Quote the material verbatim, everything from the line containing "727x431 pixels. How" down to the line containing "point(446,465)", both included.
Start of Records for this task
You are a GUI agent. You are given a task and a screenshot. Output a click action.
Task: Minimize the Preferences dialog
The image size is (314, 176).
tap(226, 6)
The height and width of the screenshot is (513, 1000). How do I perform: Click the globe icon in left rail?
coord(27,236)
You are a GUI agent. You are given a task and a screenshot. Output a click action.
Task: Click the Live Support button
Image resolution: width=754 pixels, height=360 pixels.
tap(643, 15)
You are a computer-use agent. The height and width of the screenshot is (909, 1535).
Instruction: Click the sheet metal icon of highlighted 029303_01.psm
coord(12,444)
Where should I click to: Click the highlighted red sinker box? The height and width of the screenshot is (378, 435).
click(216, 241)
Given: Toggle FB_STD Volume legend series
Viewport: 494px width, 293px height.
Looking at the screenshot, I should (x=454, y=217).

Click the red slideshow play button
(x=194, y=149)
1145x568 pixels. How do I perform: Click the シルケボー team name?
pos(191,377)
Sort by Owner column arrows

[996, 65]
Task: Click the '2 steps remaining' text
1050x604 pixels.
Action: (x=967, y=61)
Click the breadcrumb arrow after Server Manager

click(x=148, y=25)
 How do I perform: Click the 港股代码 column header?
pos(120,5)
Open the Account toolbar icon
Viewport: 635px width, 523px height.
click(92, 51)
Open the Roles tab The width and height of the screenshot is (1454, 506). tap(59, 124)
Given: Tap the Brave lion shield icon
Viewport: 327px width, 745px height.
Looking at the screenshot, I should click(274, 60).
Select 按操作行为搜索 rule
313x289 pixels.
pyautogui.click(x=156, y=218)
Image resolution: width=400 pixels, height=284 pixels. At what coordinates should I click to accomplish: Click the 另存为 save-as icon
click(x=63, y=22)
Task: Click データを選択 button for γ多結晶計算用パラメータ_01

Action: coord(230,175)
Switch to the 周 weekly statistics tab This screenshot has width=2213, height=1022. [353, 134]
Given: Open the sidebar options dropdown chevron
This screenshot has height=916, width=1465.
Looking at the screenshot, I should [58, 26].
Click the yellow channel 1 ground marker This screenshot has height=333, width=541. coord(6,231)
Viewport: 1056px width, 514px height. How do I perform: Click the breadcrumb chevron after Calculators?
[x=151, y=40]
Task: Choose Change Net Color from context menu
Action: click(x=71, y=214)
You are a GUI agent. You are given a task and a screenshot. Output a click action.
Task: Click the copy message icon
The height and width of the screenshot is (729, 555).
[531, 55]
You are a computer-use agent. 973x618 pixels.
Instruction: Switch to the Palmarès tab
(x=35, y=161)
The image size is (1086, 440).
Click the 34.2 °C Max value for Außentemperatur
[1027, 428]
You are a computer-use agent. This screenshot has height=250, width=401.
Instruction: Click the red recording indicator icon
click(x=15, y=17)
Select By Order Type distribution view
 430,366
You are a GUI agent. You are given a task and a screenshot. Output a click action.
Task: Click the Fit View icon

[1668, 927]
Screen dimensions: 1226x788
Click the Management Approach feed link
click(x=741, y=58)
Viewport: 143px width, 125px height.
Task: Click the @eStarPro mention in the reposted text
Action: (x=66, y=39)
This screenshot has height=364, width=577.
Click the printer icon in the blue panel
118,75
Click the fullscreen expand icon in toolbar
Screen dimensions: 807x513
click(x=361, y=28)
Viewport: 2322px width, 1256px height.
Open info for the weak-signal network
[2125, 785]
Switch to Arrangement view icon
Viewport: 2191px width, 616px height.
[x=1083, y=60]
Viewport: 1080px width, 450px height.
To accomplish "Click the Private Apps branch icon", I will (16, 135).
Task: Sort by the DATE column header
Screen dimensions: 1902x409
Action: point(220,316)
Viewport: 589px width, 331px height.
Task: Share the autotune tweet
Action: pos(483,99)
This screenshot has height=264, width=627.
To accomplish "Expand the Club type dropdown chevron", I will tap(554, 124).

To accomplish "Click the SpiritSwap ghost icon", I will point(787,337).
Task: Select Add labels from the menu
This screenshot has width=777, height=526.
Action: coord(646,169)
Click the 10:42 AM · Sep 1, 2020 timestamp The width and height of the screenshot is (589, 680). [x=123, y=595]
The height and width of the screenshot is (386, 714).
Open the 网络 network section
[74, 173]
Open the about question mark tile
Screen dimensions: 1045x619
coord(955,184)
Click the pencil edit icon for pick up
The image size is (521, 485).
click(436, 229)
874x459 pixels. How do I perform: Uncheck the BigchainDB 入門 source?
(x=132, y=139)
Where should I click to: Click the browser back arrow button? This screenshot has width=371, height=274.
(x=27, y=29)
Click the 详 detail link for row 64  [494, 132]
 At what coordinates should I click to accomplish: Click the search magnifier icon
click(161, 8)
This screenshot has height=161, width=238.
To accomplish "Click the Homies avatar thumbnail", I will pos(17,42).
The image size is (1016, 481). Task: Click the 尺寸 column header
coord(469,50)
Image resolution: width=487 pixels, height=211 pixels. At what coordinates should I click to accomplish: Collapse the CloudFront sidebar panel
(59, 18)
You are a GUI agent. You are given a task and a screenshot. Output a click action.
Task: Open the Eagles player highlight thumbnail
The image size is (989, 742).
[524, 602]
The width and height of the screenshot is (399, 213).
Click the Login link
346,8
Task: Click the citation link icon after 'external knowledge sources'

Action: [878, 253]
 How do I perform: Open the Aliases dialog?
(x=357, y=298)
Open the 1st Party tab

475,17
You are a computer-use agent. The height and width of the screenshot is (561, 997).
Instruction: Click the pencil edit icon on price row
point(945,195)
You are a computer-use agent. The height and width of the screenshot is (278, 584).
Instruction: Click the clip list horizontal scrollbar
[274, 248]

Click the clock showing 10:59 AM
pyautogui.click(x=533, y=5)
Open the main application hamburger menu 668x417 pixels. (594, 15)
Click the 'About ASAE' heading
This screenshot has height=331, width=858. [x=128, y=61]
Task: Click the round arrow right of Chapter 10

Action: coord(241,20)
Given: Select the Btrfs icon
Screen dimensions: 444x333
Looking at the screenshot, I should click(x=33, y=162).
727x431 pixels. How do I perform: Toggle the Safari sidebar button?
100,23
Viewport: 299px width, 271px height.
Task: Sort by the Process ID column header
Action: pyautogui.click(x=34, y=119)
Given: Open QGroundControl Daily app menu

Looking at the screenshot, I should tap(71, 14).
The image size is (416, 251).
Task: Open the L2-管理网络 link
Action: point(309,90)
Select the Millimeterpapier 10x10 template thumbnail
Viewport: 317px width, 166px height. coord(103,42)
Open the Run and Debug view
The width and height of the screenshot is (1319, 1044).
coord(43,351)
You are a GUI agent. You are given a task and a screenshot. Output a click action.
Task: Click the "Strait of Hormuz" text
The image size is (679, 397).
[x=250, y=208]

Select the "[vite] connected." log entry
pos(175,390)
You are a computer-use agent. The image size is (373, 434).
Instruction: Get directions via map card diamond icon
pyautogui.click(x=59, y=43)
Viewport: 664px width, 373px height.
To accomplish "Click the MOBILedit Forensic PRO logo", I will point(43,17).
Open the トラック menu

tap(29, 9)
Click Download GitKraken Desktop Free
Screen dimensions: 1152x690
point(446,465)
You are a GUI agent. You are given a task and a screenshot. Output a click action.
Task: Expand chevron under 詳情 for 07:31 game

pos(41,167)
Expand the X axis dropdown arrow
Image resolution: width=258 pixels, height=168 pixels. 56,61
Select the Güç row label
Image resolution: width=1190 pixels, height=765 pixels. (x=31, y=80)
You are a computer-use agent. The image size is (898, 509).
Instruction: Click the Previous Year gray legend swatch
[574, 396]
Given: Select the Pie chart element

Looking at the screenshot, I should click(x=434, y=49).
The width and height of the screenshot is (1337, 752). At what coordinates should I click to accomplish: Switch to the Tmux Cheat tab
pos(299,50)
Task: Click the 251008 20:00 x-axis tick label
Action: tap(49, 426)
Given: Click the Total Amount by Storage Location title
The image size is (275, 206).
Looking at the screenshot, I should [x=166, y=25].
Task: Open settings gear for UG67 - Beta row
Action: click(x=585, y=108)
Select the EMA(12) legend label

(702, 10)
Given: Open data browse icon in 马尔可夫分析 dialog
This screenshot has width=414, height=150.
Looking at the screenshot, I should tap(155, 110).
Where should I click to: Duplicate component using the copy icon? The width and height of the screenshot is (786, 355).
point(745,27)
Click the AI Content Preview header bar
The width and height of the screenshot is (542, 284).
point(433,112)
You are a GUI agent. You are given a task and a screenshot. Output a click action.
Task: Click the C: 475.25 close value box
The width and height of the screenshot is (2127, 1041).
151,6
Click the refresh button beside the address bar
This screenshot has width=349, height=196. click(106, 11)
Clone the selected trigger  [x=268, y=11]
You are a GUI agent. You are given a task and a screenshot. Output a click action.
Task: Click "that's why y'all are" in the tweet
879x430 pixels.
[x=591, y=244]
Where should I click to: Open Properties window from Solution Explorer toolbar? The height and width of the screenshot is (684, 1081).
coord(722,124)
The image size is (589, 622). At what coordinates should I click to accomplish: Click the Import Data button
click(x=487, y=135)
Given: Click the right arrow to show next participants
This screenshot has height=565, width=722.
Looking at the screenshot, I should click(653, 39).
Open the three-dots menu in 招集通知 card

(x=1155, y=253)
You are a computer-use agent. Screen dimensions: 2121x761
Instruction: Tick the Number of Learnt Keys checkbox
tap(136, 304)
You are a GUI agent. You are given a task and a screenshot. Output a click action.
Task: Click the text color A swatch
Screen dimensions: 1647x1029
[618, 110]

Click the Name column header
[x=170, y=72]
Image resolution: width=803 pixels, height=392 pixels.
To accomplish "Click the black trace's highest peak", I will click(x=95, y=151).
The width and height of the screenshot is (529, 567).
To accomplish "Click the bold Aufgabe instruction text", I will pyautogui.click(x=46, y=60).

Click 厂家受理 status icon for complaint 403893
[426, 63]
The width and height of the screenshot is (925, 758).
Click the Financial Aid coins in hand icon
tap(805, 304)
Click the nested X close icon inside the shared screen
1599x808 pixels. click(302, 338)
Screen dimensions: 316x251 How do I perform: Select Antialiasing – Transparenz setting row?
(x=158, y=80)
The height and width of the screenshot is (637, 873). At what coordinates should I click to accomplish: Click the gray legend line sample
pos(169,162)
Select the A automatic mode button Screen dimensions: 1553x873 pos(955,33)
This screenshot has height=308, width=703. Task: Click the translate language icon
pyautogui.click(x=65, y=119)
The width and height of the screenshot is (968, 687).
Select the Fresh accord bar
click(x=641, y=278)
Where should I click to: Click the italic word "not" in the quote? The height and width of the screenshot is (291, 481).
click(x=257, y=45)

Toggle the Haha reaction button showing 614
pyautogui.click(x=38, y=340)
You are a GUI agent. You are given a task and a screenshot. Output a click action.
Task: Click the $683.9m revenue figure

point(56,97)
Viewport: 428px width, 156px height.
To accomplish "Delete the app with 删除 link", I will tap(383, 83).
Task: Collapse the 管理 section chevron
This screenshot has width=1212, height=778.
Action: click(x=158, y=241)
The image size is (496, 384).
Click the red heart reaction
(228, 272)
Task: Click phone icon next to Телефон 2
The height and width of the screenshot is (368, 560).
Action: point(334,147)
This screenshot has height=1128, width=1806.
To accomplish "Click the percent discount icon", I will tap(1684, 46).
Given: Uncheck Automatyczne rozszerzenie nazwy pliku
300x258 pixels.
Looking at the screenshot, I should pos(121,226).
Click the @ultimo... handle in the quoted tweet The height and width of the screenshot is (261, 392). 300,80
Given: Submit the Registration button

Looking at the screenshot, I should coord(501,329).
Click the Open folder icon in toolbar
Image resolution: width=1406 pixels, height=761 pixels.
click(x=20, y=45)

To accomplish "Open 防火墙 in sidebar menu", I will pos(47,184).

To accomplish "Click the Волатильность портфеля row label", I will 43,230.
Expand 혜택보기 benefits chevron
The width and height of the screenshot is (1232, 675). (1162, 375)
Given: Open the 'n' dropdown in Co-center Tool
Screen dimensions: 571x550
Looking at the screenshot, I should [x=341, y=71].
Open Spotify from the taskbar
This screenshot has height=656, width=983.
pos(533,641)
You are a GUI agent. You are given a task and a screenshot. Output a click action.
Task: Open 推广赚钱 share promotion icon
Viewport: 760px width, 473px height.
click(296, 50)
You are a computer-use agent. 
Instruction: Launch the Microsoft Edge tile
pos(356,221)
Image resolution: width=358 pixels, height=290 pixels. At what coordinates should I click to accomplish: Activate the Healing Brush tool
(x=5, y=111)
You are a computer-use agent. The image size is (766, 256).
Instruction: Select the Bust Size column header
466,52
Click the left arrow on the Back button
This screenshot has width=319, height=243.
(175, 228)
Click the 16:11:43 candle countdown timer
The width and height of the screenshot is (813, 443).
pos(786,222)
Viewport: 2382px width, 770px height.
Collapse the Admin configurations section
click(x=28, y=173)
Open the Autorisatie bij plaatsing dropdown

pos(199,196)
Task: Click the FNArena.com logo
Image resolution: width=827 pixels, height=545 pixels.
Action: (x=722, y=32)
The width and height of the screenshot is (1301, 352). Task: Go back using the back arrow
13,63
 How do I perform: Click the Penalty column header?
End of Records for this task
§ **Finished answer**
727x431 pixels. How do I perform: Toggle the Safari sidebar button?
100,23
Viewport: 299px width, 271px height.
Task: Sort by the Process ID column header
Action: pyautogui.click(x=34, y=119)
Given: Open QGroundControl Daily app menu

Looking at the screenshot, I should tap(71, 14).
The image size is (416, 251).
Task: Open the L2-管理网络 link
Action: point(309,90)
Select the Millimeterpapier 10x10 template thumbnail
Viewport: 317px width, 166px height. coord(103,42)
Open the Run and Debug view
The width and height of the screenshot is (1319, 1044).
coord(43,351)
You are a GUI agent. You are given a task and a screenshot. Output a click action.
Task: Click the "Strait of Hormuz" text
The image size is (679, 397).
[x=250, y=208]

Select the "[vite] connected." log entry
pos(175,390)
You are a computer-use agent. The image size is (373, 434).
Instruction: Get directions via map card diamond icon
pyautogui.click(x=59, y=43)
Viewport: 664px width, 373px height.
To accomplish "Click the MOBILedit Forensic PRO logo", I will point(43,17).
Open the トラック menu

tap(29, 9)
Click Download GitKraken Desktop Free
Screen dimensions: 1152x690
point(446,465)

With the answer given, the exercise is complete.